The magazine acknowledges that improving Sunni-Shiite relations is a difficult task. King Hamad bin Isa is surrounded by a group of hardliners who prefer to rule through an iron fist. One of these is Nasser, the younger brother of Prince Salman, who serves as the national security adviser and is said to be the king’s favorite son. There are two prominent cousins, Khalid, the minister of the royal court, and Khalifa, a military man, and a believer in hardening with the Shiites. And do not forget Bahrain’s neighbors, Saudi Arabia and the UAE, as these two countries treat the kingdom as a vassal or proxy, while at the same time opposing any hint of democracy. As for the Western countries, they have stopped putting pressure on the kingdom to implement reforms.

The Shiite side suffers from divisions. Ayatollah Isa Qassem, the spiritual leader of Al-Wefaq, moved several years ago from London to Qom, the holy city in Iran. Apparently, he is determined to turn the group into an Iranian claw. There are some Shiites who try to portray the Al Khalifa family as strangers, even though they arrived in Bahrain from the heart of the Arabian Peninsula several centuries ago. Some Shiites are trying to communicate with the regime, and Shiite cleric Abdullah Al-Ghuraifi met with the king last year, and moderate figures like him are treated as traitors.

Certainly, Prince Salman can do more. But he has excluded Shiites from important jobs, and appears unenthusiastic about leading the parliament, which voted last year to constrain its limited powers and more. According to the tweets on his Twitter account, the prince chairs the government sessions weekly, but he does not know what is being discussed.

The “Vision” section of its website states: “Bahrain will continue to achieve its ambitious goals for the benefit of the entire kingdom.” But the financial picture is bleak. Ordinary residents have suffered from austerity policies in the past years, and most of them are Shiites who have not received much aid from Gulf countries. A Shiite businessman in the capital, Manama, said that “hunger and limited opportunities may lead to another wave of unrest.”

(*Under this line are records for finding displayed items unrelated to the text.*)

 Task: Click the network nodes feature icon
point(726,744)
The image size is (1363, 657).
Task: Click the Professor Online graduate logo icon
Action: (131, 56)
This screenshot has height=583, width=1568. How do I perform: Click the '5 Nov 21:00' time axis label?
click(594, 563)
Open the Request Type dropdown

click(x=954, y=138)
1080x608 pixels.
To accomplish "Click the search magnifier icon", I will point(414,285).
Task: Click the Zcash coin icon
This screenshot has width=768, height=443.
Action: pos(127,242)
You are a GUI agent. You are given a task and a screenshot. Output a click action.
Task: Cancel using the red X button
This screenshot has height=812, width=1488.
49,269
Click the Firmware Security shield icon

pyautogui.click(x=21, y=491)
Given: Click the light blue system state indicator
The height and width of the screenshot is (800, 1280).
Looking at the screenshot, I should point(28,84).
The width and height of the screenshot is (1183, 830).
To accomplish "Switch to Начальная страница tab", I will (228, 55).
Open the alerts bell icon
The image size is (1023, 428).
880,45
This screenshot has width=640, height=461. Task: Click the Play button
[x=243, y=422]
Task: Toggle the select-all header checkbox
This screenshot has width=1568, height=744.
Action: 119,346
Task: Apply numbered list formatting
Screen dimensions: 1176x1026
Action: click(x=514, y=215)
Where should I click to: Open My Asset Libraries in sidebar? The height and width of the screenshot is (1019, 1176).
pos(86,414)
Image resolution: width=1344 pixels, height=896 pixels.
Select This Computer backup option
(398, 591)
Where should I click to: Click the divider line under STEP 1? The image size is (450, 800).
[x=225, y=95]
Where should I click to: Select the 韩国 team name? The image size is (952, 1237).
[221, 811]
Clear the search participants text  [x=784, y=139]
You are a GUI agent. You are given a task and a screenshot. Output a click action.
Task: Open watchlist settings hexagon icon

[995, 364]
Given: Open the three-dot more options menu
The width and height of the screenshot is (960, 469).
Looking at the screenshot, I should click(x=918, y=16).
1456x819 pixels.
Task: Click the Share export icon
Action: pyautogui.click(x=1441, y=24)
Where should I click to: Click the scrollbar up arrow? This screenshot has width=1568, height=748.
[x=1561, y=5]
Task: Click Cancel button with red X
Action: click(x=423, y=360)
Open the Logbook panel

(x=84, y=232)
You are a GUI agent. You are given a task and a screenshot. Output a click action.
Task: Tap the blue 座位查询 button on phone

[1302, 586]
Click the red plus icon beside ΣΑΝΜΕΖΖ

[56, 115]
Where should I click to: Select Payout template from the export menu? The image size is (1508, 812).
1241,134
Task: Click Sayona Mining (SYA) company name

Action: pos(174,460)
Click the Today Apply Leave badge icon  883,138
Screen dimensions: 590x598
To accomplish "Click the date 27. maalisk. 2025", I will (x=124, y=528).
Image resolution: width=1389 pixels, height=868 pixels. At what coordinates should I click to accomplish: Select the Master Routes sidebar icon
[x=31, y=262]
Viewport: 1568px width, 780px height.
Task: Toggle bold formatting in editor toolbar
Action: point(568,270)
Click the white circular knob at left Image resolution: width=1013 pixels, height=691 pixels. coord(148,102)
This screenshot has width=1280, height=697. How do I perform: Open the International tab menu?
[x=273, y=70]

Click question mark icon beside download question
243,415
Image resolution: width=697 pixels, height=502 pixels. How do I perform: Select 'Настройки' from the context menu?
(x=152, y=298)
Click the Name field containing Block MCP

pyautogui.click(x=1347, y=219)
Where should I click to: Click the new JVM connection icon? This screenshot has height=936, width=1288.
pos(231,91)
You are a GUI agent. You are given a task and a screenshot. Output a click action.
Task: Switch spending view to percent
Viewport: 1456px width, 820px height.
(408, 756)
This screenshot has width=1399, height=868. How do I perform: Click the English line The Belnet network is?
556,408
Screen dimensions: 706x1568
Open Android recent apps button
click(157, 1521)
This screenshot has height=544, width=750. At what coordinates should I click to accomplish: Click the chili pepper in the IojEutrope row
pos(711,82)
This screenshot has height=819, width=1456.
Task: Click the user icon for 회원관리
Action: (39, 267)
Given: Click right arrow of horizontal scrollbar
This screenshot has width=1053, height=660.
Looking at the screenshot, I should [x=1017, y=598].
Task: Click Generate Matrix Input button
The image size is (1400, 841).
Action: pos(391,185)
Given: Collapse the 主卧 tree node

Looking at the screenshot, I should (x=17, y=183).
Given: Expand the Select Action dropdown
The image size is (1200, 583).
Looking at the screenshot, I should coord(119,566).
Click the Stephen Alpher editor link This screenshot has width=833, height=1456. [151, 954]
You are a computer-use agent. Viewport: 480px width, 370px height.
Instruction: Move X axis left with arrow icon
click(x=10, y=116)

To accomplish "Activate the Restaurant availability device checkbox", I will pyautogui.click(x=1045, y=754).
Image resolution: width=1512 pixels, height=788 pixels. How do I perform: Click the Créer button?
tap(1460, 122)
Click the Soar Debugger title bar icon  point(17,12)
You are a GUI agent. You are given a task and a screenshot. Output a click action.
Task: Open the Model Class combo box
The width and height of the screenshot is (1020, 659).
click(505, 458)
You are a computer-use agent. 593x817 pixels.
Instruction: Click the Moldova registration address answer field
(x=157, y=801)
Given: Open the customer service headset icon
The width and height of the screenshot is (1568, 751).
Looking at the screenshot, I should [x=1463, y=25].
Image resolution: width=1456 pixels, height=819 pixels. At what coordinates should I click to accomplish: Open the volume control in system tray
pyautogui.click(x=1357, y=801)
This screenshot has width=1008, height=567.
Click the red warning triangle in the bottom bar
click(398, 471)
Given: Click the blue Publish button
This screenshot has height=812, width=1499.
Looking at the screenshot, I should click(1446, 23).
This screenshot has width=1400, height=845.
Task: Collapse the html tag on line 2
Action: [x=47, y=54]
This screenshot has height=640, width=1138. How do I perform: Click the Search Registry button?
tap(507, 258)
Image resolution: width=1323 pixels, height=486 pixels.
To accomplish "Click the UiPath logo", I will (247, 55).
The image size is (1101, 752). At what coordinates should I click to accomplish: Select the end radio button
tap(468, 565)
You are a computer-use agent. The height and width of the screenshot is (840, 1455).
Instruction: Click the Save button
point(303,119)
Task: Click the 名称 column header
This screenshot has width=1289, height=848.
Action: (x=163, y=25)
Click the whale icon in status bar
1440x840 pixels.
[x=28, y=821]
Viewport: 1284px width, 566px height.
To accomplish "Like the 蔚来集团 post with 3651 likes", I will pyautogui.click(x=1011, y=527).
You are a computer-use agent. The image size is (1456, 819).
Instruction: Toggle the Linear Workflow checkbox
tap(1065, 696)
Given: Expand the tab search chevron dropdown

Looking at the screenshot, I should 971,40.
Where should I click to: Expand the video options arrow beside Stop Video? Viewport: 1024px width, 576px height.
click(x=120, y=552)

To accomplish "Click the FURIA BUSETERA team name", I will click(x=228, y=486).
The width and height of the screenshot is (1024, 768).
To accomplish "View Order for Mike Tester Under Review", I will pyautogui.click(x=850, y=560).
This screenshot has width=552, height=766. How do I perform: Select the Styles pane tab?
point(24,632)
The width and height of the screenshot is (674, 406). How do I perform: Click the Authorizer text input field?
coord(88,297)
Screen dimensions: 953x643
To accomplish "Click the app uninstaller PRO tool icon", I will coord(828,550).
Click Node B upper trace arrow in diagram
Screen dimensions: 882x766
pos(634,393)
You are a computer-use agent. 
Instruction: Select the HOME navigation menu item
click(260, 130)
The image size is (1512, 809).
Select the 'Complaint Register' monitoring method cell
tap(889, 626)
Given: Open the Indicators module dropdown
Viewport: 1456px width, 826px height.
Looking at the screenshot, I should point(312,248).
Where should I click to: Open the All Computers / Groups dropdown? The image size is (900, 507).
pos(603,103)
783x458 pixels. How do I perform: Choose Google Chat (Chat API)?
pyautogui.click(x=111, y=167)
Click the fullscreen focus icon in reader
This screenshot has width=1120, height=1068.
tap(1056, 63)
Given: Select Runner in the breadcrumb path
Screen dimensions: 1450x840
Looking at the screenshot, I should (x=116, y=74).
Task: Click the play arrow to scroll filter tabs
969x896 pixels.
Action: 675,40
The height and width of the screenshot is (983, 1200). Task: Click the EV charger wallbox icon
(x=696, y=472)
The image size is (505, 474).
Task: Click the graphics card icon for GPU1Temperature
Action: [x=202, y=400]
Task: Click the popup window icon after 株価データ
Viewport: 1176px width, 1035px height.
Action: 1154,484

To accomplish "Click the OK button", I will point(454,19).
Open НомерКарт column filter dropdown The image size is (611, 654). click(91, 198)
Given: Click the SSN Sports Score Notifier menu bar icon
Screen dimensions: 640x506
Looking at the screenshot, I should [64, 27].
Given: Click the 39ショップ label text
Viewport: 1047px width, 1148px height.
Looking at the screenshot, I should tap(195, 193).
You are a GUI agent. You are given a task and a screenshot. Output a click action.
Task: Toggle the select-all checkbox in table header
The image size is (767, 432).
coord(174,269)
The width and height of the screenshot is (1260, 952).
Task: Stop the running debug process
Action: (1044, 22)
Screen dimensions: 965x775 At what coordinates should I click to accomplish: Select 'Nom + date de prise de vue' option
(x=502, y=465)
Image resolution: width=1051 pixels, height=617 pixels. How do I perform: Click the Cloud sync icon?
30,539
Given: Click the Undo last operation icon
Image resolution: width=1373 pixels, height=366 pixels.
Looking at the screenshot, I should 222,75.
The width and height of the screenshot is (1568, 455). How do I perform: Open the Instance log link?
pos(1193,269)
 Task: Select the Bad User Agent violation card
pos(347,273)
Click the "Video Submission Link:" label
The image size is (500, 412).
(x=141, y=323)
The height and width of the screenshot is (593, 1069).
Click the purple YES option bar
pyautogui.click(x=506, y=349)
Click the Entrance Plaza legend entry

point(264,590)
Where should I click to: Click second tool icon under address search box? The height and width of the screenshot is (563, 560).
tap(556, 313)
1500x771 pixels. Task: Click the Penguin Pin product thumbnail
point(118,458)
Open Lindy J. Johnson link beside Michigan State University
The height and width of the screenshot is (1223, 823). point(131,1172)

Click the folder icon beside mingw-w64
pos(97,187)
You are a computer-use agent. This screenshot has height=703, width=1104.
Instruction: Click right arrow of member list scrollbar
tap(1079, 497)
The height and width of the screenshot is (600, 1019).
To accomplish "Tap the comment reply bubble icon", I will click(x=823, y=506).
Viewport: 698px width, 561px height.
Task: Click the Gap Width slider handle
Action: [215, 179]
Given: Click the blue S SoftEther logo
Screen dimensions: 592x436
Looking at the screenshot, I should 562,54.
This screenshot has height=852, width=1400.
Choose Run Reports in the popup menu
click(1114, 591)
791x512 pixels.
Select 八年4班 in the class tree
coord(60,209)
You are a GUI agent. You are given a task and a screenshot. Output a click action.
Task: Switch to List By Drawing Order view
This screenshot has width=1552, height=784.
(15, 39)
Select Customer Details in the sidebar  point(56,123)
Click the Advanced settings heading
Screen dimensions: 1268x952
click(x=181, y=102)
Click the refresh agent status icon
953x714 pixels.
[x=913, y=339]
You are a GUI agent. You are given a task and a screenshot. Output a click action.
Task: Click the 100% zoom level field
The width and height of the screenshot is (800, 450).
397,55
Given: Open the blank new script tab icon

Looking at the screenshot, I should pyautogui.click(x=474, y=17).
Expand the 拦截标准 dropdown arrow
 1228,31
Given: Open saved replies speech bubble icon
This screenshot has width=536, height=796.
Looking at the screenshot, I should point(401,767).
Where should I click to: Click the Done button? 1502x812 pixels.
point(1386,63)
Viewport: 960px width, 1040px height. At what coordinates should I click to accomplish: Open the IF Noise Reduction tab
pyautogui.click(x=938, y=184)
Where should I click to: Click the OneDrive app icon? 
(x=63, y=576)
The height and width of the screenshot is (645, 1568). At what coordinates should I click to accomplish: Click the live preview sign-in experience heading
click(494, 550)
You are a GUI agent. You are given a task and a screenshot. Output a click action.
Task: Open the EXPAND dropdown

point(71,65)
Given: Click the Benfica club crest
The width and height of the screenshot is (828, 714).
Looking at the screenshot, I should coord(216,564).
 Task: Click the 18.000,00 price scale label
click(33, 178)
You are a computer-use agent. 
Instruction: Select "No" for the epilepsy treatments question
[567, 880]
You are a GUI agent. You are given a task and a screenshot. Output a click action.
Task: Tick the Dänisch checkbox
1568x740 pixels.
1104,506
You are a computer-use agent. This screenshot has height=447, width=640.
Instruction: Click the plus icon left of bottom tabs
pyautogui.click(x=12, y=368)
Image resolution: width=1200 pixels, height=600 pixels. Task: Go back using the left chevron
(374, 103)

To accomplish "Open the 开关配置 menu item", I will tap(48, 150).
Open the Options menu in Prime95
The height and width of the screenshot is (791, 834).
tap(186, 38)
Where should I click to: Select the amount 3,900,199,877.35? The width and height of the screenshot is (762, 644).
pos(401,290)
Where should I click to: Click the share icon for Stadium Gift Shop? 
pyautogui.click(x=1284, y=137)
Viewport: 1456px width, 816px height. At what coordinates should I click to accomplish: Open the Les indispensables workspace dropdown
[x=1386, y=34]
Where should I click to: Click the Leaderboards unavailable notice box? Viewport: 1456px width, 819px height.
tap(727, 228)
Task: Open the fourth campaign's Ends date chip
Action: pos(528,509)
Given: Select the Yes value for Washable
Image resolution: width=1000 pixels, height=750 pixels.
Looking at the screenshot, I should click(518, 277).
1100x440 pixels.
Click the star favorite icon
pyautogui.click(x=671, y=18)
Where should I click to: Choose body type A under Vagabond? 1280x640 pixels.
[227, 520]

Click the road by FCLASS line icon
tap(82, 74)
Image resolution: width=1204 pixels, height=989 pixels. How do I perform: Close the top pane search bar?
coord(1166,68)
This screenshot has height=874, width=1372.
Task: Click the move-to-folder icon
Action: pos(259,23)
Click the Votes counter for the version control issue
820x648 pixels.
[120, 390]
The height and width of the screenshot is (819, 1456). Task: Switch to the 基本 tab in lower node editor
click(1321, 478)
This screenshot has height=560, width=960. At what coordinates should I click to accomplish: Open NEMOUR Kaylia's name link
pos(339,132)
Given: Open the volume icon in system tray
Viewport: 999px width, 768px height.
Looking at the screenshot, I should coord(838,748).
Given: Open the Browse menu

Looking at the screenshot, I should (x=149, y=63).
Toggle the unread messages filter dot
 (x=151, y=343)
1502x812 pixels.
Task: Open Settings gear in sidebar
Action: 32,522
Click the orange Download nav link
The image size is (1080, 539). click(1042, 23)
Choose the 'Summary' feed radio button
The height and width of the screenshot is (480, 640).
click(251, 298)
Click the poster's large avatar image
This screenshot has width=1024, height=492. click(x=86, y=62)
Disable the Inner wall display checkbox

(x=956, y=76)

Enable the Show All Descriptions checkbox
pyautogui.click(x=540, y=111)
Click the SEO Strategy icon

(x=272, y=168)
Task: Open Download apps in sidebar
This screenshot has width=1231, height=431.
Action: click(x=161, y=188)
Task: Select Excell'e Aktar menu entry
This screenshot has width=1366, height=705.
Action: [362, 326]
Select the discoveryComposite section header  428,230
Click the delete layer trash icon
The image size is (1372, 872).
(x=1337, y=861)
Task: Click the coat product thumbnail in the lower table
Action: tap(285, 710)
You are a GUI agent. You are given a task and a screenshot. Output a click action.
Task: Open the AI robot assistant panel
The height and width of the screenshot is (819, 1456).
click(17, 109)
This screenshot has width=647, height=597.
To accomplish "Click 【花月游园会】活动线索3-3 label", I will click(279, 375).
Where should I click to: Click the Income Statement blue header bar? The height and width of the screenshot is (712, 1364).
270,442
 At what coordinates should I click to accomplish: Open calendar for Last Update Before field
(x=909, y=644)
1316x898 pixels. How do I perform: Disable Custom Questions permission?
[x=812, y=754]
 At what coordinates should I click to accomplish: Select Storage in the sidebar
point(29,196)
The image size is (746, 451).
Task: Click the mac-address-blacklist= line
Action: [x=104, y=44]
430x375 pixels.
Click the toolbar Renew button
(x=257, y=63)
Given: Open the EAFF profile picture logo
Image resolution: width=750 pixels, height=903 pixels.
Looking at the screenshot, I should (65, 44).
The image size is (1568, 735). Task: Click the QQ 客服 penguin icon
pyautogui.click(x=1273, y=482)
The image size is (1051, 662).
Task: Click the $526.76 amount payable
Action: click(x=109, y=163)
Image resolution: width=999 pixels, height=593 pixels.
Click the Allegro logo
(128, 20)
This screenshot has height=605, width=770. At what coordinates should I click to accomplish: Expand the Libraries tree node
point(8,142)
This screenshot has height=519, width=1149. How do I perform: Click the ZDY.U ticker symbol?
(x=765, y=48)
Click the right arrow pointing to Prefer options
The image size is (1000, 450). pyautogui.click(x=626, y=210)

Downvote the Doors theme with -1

The magazine concludes that Prince Salman has won praise for his efforts in providing vaccines against Covid-19 to all Bahrainis, regardless of their sect. Some prisoners have been released, and the authorities are no longer making excessive use of torture.

But the prince’s retinue says he needs a jolt, and he spends a great deal of time in his palace. And his failure to calm Sunni-Shiite tension is setting Bahrain on a path of trouble. The businessman said, “The wounds of the past decade of sectarian division have not healed, and at the present time, the island is experiencing a calm, but we are used to the calm before the storm.”